## Work instructions
1. In the forum thread below on files and filesystems, reproduce the passage from "Linux accesses the" up to and including "the filesystem tree.".
2. In the forum thread below on files and filesystems, what does the first comment say Linux uses to remember where files are on a disk?

## Page excerpt
Can a file exist without filesystem?

Question

I was reading about filesystems and a few questions came up to mind.

Q. If files are an integral part of unix/linux (i.e. to represent processes in /proc or device files in /dev) as in a famous saying 'everything is a file', do they exist outside of the context of filesystem? I feel like some files such as network socket files or block device files are filesystem independent and more like part of the OS itself.

Follow-up Q. Can unix/linux function without filesystems? For example, can a Linux system work by accessing the secondary storage manually?

Linux accesses the disk "manually". It puts files on that disk. To remember where those files are, it uses a structure on the disk that is normally called "filesystem". A network socket does not live in a filesystem, therefore it is not a file. A UNIX socket, however, does and is. Same for a device file: It has a directory entry in a filesystem. Of course, the device that the device file stands for is not a file. — berndbausch, Feb 14 '21 at 14:39
This might be help helpful https://unix.stackexchange.com/q/507837/20140 — Philip Couling, Feb 14 '21 at 22:07

ilkkachu · Accepted Answer · 2021-02-15T11:44:43.010

Yes. And no. Maybe.

Not everything is a file; obviously a hard drive can't contain a partition that then contains a filesystem, that then contains the hard drive itself. It's just that a number of things are accessible through names visible through the filesystem tree.

## Supplied entries

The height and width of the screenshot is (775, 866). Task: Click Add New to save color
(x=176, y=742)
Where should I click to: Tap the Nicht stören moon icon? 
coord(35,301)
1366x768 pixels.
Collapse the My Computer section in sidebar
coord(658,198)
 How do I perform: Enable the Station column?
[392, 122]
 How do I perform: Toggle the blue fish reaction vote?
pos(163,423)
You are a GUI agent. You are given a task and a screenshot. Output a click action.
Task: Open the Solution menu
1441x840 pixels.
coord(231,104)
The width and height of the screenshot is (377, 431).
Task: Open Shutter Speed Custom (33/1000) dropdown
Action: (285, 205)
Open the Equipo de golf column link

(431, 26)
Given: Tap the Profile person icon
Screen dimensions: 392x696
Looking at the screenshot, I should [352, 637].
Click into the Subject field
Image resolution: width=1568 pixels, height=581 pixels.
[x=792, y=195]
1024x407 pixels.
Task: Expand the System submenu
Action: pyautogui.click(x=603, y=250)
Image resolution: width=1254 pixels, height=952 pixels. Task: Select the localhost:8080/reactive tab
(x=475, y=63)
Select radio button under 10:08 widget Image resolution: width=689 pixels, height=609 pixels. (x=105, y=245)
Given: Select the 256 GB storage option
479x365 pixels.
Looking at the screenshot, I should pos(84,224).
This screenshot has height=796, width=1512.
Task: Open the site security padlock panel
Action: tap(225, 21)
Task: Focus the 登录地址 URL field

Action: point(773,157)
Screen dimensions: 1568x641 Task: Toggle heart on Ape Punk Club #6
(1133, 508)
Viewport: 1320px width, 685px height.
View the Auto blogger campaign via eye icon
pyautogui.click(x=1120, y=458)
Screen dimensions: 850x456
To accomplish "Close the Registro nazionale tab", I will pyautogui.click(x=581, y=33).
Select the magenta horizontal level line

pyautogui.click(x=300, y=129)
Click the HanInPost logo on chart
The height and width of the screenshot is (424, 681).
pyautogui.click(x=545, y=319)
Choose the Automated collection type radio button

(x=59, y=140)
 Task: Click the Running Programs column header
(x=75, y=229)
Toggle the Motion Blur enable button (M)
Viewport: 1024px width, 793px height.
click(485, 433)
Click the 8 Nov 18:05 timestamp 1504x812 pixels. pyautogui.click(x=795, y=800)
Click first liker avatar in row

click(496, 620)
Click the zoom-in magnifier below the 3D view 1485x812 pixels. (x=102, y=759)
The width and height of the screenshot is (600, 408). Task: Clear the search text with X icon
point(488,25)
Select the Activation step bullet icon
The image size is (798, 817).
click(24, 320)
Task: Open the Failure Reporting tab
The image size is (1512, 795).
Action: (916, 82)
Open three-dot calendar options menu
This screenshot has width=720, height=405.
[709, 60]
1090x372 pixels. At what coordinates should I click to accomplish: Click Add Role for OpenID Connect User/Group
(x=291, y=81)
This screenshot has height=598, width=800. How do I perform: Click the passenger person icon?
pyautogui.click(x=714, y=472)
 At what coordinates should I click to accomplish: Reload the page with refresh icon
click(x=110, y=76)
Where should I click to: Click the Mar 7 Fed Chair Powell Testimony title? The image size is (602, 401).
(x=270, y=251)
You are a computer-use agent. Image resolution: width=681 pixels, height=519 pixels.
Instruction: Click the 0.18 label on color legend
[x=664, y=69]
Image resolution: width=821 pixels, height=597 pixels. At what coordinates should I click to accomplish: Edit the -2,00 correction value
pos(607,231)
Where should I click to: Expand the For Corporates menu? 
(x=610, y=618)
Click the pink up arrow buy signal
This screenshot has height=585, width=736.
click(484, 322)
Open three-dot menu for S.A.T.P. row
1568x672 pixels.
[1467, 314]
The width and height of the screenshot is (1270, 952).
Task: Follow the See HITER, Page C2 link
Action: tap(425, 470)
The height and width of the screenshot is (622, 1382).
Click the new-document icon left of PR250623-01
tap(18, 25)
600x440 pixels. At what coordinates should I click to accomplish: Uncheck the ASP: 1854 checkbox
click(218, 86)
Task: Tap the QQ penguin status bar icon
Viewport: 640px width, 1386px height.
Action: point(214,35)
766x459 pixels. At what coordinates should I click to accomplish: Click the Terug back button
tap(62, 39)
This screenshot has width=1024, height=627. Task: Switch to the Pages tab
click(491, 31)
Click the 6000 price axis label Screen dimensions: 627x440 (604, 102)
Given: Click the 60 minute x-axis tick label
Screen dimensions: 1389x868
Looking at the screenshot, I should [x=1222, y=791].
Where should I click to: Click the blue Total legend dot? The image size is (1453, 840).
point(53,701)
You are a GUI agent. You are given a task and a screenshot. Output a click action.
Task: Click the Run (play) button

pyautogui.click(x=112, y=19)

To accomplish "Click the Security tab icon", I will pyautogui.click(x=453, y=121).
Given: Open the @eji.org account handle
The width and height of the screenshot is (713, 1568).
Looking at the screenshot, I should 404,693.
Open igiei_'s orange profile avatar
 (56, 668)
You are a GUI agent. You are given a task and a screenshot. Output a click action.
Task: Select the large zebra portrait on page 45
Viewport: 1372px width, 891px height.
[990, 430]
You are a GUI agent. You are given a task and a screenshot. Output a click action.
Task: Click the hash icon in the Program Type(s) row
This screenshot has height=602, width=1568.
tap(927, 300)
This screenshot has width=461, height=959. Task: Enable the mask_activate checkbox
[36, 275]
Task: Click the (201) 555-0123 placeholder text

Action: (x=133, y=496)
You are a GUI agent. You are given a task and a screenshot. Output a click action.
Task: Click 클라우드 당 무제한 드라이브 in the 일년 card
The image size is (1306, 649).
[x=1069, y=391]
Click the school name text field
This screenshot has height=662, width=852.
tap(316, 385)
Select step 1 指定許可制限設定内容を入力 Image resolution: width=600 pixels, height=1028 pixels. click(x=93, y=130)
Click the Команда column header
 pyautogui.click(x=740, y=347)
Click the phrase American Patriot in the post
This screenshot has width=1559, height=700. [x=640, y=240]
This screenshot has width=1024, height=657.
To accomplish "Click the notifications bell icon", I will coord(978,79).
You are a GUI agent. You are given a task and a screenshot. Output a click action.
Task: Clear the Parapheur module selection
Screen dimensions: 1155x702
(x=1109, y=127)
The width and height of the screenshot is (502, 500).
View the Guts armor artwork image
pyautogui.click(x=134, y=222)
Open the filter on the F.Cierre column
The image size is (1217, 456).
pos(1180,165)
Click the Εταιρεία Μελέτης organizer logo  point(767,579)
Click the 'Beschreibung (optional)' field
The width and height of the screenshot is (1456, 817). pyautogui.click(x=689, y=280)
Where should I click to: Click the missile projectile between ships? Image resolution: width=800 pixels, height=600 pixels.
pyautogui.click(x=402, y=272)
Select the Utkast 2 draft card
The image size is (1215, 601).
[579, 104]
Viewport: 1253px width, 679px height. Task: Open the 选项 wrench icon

## Solutions by task
1.
Linux accesses the disk "manually". It puts files on that disk. To remember where those files are, it uses a structure on the disk that is normally called "filesystem". A network socket does not live in a filesystem, therefore it is not a file. A UNIX socket, however, does and is. Same for a device file: It has a directory entry in a filesystem. Of course, the device that the device file stands for is not a file. — berndbausch, Feb 14 '21 at 14:39
This might be help helpful https://unix.stackexchange.com/q/507837/20140 — Philip Couling, Feb 14 '21 at 22:07

ilkkachu · Accepted Answer · 2021-02-15T11:44:43.010

Yes. And no. Maybe.

Not everything is a file; obviously a hard drive can't contain a partition that then contains a filesystem, that then contains the hard drive itself. It's just that a number of things are accessible through names visible through the filesystem tree.

2. A structure on the disk that is normally called a "filesystem."